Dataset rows
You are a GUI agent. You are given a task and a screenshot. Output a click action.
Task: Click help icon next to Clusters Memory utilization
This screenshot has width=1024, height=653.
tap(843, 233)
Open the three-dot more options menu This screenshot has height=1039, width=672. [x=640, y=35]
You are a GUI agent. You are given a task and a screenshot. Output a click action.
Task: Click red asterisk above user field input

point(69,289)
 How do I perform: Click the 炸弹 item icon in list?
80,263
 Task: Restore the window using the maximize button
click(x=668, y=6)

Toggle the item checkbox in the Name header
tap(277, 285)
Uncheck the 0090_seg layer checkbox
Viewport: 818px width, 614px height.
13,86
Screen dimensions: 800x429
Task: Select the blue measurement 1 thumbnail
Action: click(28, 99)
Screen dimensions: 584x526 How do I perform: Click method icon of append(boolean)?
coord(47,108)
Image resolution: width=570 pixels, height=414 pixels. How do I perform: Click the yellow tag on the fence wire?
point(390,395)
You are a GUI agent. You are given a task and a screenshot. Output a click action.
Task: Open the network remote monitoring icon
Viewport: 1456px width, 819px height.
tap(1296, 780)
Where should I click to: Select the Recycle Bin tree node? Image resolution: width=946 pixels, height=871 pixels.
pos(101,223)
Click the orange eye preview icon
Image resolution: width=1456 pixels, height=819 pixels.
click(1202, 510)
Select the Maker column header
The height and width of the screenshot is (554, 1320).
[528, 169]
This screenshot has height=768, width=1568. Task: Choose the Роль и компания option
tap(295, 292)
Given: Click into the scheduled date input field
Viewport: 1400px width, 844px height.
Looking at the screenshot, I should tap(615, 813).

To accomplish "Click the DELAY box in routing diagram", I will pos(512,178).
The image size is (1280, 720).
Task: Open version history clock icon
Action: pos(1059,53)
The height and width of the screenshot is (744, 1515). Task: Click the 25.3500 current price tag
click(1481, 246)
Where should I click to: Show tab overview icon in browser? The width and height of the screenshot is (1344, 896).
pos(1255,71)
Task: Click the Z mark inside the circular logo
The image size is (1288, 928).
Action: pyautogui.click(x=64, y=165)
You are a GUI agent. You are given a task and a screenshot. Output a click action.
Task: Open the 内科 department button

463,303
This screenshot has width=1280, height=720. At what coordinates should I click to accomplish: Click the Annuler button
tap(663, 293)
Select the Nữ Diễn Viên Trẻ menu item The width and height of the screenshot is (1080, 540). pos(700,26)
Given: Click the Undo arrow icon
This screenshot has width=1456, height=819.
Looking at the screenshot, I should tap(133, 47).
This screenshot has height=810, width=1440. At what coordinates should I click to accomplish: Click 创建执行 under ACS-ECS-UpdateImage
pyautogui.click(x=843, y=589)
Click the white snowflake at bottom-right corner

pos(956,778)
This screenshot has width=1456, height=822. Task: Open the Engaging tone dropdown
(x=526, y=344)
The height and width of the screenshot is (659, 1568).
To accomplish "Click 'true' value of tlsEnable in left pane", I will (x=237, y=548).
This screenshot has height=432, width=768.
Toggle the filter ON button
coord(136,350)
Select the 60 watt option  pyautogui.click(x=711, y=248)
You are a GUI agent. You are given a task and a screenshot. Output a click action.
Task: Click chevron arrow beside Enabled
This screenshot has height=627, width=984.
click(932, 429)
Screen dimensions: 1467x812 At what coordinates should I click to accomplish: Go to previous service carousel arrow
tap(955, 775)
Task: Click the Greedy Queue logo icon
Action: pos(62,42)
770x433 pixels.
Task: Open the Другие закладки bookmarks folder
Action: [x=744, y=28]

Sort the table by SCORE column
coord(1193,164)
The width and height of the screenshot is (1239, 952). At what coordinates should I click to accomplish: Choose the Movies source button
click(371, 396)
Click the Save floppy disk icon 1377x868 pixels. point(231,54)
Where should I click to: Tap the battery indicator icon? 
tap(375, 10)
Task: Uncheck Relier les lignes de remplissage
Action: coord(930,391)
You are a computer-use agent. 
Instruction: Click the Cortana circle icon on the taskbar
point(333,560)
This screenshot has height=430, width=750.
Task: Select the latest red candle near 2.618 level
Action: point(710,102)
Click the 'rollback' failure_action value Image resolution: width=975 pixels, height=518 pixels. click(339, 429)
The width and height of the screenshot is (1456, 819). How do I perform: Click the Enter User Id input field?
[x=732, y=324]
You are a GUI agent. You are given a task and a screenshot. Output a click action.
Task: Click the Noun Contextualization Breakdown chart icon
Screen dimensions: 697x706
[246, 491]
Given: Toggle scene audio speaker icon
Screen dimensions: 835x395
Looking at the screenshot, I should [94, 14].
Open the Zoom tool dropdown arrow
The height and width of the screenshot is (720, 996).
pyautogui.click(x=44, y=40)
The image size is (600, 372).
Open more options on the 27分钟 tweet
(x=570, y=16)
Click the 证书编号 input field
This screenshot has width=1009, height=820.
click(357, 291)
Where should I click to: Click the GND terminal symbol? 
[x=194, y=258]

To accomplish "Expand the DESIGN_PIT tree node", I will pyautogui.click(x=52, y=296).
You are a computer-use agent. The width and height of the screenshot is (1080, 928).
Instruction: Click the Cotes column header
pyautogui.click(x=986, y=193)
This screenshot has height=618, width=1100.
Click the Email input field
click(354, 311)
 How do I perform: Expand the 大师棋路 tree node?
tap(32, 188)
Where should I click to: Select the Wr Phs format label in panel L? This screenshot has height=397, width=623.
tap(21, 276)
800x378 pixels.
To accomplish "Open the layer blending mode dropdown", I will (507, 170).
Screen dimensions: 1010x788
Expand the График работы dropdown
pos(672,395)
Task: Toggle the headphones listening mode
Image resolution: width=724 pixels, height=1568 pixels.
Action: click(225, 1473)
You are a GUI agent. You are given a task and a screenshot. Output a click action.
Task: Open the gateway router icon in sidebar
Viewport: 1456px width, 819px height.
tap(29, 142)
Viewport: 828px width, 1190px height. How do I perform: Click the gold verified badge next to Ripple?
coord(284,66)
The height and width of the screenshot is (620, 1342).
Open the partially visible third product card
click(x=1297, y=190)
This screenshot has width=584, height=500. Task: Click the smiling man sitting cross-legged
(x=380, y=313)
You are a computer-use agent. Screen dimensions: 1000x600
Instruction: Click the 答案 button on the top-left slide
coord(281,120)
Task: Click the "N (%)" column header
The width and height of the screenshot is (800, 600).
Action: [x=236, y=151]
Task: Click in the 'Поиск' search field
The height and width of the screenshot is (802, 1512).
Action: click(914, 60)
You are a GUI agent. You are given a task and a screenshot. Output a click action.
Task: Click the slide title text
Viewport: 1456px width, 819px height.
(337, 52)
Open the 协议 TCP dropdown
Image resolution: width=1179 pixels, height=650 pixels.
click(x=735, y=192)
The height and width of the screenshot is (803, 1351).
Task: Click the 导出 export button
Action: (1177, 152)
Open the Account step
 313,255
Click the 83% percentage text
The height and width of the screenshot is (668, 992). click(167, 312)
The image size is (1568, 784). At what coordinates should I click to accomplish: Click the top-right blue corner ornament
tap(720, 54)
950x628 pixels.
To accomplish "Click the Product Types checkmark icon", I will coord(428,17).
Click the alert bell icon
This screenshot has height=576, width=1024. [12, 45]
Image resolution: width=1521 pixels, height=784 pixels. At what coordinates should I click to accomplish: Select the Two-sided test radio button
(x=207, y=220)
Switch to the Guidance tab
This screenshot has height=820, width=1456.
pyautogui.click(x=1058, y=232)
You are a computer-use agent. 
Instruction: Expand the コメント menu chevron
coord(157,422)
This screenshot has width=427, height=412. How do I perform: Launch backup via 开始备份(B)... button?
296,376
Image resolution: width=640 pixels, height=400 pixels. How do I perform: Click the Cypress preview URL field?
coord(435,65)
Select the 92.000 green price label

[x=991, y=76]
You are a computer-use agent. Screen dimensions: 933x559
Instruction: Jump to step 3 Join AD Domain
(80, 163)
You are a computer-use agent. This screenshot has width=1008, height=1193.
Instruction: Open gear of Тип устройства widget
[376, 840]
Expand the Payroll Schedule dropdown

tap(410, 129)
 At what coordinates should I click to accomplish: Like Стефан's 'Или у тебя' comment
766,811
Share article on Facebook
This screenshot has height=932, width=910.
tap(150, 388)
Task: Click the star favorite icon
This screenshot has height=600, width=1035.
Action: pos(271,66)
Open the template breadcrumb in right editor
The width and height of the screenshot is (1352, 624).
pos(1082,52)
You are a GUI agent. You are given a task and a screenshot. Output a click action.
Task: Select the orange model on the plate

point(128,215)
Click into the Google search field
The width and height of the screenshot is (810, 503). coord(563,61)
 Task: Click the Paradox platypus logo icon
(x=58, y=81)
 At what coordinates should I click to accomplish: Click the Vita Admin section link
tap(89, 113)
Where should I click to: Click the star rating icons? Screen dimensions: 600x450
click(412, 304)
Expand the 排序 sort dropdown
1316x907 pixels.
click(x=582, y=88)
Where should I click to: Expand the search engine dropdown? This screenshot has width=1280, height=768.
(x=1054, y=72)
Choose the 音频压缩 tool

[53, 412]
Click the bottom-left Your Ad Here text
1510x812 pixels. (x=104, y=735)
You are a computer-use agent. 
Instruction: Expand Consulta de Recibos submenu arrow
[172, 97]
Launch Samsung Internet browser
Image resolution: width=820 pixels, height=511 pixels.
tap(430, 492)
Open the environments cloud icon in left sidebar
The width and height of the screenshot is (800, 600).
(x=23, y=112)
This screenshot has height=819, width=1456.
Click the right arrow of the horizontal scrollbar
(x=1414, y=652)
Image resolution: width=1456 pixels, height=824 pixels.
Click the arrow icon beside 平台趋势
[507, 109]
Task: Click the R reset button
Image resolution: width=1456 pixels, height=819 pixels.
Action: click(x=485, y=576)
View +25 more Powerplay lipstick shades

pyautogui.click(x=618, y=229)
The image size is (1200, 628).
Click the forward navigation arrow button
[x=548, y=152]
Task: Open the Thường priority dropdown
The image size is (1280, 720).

● SET PROBLEM: Can you edit the data from the line with "How do I perform: Click the 炸弹" up to and including the line with "Action: pos(1059,53)", replacing "checkbox" with "check box" and leaving everything else unchanged?

● TASK ANSWER:
 How do I perform: Click the 炸弹 item icon in list?
80,263
 Task: Restore the window using the maximize button
click(x=668, y=6)

Toggle the item check box in the Name header
tap(277, 285)
Uncheck the 0090_seg layer check box
Viewport: 818px width, 614px height.
13,86
Screen dimensions: 800x429
Task: Select the blue measurement 1 thumbnail
Action: click(28, 99)
Screen dimensions: 584x526 How do I perform: Click method icon of append(boolean)?
coord(47,108)
Image resolution: width=570 pixels, height=414 pixels. How do I perform: Click the yellow tag on the fence wire?
point(390,395)
You are a GUI agent. You are given a task and a screenshot. Output a click action.
Task: Open the network remote monitoring icon
Viewport: 1456px width, 819px height.
tap(1296, 780)
Where should I click to: Select the Recycle Bin tree node? Image resolution: width=946 pixels, height=871 pixels.
pos(101,223)
Click the orange eye preview icon
Image resolution: width=1456 pixels, height=819 pixels.
click(1202, 510)
Select the Maker column header
The height and width of the screenshot is (554, 1320).
[528, 169]
This screenshot has height=768, width=1568. Task: Choose the Роль и компания option
tap(295, 292)
Given: Click into the scheduled date input field
Viewport: 1400px width, 844px height.
Looking at the screenshot, I should tap(615, 813).

To accomplish "Click the DELAY box in routing diagram", I will pos(512,178).
The image size is (1280, 720).
Task: Open version history clock icon
Action: pos(1059,53)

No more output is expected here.